2016.02.05

日本のカーリング女王は、北海道銀行か、LS北見か、それとも…

  • 竹田聡一郎●文・撮影 text&photo by Takeda Soichiro

 チームの構成は、ファースト=近江谷杏菜、セカンド=小野寺佳歩、サード=吉村紗也香、スキップ=小笠原、そしてフィフスに船山弓枝。この陣容となって2季目を迎え、安定感は増すばかりだ。

「もう10年、(現メンバーで)やっている感じ。成長している実感は十分に得ています」と、小笠原。大会連覇へ向けて、視界は良好だ。

昨秋、初の日本代表となってPACC優勝をも遂げたLS北見 対抗は、LS北見。チーム結成から5年、国内主要大会では常に表彰台には上がってきたが、代表権や栄冠獲得にはあと一歩及ばなかった。そのため、「シルバーコレクター」と揶揄(やゆ)されることもあったが、今季初めのPACC日本代表決定戦では北海道銀行にも3連勝で全勝優勝。
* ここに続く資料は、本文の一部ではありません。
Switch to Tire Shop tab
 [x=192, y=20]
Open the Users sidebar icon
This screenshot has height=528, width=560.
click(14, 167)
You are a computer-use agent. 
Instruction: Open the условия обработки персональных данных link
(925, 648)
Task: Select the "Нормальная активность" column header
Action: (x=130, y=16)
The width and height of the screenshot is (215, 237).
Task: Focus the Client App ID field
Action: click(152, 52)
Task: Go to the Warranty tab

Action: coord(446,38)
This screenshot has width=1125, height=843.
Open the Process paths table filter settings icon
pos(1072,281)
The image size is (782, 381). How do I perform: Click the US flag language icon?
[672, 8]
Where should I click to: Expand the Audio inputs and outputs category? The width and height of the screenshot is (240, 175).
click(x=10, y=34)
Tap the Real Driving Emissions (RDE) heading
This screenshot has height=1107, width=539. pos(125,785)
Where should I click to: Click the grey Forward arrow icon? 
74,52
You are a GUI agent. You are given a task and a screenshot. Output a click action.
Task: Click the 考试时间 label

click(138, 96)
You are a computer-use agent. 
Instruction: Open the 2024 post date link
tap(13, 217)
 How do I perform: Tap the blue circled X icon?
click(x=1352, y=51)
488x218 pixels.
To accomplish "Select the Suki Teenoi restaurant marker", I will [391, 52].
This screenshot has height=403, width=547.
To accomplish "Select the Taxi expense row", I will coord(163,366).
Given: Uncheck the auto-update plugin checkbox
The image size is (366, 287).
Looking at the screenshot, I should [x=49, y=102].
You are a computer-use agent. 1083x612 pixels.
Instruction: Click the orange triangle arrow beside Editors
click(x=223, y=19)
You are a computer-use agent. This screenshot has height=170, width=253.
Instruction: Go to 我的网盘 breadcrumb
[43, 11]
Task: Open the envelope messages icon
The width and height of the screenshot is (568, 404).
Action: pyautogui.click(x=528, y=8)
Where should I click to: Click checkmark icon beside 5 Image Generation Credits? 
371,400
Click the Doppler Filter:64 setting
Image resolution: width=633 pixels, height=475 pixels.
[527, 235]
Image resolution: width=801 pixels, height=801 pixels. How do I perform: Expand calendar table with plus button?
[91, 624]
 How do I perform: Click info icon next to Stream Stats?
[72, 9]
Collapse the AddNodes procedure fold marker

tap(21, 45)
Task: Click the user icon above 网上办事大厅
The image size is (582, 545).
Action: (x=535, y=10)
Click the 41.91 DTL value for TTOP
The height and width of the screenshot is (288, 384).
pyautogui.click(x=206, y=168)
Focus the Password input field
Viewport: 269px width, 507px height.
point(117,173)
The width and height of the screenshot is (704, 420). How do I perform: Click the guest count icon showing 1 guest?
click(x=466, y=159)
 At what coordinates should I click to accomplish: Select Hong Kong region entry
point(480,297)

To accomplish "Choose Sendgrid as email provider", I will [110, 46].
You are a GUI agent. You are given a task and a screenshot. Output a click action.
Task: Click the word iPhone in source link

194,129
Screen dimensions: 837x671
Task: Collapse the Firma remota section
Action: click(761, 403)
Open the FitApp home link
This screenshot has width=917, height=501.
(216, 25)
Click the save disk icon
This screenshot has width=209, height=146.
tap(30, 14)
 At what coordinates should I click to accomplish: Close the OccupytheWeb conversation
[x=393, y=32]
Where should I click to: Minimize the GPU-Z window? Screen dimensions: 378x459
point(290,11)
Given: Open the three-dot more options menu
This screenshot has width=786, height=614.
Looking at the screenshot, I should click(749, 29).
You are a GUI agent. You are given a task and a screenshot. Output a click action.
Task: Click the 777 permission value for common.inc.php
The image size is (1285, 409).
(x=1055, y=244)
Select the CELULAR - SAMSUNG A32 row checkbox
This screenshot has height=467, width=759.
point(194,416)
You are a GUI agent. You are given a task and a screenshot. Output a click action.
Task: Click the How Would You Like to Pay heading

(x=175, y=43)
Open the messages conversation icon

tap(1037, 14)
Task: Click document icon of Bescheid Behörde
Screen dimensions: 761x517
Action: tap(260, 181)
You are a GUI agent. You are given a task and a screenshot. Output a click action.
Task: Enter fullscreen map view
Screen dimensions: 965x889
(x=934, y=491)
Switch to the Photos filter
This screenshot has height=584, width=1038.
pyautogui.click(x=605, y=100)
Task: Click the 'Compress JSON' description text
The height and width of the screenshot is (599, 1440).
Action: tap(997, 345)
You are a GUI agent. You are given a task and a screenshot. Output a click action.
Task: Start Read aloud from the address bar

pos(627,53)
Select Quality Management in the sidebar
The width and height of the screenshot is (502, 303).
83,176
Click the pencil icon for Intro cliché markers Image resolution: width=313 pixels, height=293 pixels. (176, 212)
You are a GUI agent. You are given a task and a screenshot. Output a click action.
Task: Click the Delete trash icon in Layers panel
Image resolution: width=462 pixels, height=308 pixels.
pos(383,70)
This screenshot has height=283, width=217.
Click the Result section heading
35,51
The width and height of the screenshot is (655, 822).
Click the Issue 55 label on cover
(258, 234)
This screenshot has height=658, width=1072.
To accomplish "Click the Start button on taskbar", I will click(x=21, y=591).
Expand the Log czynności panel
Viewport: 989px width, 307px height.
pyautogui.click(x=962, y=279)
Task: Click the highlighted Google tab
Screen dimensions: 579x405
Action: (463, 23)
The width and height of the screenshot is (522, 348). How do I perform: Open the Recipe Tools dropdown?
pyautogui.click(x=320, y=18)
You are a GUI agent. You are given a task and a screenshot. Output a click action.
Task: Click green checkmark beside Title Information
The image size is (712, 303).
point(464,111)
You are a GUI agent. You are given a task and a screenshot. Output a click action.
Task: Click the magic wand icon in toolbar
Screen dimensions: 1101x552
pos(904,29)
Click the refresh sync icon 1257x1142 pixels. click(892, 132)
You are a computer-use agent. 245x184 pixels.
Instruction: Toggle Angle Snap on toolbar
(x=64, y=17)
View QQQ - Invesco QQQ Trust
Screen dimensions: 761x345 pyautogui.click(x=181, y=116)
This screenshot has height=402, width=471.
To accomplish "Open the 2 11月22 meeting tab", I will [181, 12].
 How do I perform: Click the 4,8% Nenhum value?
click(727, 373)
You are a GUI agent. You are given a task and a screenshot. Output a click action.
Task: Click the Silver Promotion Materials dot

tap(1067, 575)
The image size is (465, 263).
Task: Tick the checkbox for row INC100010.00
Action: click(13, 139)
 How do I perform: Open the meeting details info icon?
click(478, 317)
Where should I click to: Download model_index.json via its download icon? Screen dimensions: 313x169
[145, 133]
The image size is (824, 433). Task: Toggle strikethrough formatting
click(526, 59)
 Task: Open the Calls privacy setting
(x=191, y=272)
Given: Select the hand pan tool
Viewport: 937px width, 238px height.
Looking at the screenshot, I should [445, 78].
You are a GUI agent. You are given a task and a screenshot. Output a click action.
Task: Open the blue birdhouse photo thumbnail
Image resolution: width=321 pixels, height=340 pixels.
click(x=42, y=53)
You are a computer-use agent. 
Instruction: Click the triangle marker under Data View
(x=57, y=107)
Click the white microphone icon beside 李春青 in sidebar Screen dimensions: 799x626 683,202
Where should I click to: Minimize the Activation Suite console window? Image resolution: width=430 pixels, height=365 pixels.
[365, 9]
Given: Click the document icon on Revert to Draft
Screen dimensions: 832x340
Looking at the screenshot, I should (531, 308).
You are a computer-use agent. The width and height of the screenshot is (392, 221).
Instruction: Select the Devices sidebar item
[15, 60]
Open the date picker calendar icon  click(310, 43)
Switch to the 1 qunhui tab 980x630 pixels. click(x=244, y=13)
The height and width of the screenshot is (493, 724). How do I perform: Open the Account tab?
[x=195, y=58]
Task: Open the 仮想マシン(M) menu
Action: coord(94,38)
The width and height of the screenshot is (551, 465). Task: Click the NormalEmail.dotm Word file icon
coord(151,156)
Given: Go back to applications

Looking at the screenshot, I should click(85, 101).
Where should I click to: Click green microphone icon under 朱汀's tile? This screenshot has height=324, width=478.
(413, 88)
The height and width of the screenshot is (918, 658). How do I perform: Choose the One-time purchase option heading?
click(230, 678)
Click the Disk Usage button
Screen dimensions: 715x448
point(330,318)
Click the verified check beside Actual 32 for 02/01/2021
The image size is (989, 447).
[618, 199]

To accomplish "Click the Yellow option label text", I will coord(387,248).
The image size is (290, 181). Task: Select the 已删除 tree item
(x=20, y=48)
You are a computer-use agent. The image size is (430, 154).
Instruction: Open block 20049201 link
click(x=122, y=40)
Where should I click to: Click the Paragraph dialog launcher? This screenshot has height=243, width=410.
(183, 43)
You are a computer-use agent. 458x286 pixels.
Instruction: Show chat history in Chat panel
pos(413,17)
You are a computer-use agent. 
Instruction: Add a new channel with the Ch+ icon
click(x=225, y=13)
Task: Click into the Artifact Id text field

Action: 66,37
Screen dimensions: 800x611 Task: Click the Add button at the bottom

ついに頂点に立った。

 そして、国内初制覇の勢いに乗って、11月のPACC(カザフスタン・アルマトイ)でも結果を出した。日本勢として10年ぶりの優勝を遂げて、3月の世界選手権出場枠を日本に持ち帰ってきた。

 LS北見は昨春、主将でスキップの本橋麻里が妊娠を発表。その穴を埋める形で、日本選手権4連覇(2011年~2014年)を果たした中部電力のスキップ・藤澤五月が電撃移籍してきた。その藤澤と、2014年ソチ五輪後に北海道銀行から移籍してきたサード吉田知那美がうまくかみ合って、チームに勝負強さが備わった印象だ。